Author: Juliana Botelho, Pegasus Scientificus, Brazil
Co-authors: Adlane Vilas-Boas, Jennifer Metcalfe, Alicianne Gonçalves, Hauke Riesch, Jonathan Mendel
Since their first boom about ten years ago, science blogs were believed to offer new possibilities of writing about scientific issues for a lay audience. Seen either as open, democratic forum or a new mode of scientific writing and reading – more fluid, conversational, trustworthy and editorially independent in character – science blogs raised many expectations since their emergence.
Yet, many scholars argue that some of these expectations were rarely, if ever, met. And even if most scholarly reviews account for a diversity of science blogging initiatives, a number of them have come to the conclusion that these platforms have left behind the golden days.
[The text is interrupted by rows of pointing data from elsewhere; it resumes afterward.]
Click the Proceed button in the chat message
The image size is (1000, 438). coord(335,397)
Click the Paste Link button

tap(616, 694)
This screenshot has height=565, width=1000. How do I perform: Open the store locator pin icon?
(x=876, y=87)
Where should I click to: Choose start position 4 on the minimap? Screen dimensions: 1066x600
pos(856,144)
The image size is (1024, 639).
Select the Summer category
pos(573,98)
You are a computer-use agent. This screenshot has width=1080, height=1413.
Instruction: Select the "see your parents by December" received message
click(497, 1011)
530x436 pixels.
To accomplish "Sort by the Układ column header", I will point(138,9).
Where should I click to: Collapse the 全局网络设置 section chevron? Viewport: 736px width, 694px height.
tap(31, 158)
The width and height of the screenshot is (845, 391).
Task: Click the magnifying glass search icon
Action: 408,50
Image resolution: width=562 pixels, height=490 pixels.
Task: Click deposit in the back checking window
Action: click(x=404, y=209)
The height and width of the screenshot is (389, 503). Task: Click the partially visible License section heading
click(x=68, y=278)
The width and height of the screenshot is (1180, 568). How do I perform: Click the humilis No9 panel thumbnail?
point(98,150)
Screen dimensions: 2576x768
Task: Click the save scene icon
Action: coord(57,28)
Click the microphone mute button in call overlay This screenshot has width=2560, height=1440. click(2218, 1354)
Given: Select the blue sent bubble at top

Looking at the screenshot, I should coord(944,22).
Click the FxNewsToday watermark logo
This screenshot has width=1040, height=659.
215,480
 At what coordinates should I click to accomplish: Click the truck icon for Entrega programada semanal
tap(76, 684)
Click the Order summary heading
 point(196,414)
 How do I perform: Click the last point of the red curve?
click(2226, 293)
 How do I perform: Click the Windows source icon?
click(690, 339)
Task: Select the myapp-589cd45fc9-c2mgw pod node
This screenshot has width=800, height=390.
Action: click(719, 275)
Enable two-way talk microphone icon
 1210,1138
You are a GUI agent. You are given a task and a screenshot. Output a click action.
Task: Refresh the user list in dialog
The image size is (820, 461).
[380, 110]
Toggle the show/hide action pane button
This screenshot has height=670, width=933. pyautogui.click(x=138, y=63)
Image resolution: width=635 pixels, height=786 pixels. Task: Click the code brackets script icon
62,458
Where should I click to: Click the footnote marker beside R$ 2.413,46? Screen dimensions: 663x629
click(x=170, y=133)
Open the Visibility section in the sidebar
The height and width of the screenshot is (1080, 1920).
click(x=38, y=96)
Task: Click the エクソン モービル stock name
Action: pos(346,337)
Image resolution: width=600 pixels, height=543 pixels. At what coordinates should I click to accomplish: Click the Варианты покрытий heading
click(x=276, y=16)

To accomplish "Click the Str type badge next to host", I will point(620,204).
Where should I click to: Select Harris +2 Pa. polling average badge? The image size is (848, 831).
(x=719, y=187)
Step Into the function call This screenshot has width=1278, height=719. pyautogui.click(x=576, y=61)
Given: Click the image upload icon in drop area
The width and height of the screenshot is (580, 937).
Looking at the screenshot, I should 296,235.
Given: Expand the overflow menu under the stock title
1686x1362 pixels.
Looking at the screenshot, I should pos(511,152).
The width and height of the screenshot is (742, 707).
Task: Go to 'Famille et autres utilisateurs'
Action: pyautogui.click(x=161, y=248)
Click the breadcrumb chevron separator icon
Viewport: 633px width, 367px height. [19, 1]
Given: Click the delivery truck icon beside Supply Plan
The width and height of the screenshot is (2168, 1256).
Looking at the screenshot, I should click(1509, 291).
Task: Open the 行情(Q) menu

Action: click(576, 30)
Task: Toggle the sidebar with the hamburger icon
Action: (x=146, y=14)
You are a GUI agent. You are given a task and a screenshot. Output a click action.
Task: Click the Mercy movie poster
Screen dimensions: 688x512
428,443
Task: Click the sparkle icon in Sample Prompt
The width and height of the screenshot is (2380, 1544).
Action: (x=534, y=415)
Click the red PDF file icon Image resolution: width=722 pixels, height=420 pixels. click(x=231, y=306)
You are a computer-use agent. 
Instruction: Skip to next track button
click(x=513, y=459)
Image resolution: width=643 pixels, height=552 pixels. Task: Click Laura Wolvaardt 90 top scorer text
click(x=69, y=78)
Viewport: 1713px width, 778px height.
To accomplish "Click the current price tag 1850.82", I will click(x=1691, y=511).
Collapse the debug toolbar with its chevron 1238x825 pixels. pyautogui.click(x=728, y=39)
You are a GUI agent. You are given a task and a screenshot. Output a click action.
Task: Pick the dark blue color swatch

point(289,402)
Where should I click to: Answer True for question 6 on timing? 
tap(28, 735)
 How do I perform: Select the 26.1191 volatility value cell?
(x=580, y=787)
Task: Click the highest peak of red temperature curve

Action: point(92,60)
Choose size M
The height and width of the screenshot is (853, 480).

In this panel participants are invited to question the survival of blogs, by bringing forth the following contributions:
- “Dialogues with science: what makes a blog last?”, by Juliana Botelho and Adlane Vilas-Boas. This work is an attempt to reflect on the challenges of both science blogging and blog evaluation, by examining a particular case study – a Brazilian blog called “Diálogos c/ Ciência”.
- “Climate change on the internet soapbox: Preaching to the converted”, by Jenni Metcalfe. This presentation will compare the comments from two prominent climate blogs in Australia: one from a climate sceptic and one from a supporter of anthropogenic-climate change.
- “A political and scientific issue: discourses about racial diversity in science blogs”, by Alicianne Gonçalves. This communication analyses the discourses employed on two Darwinist Brazilian blogs: “Darwin e Deus” and “Haeckeliano”.
- “Science communication and the internets: tricksters, trolls and rhizomes”, by Hauke Riesch and Jonathan Mendel. Large-scale online science communication projects often construct very ordered, controlled spaces for discussion. However, we draw on Deleuze and Guattari’s work to argue that this is rather dull compared to the pleasures of more rhizomatic, less centralised approaches to public engagement.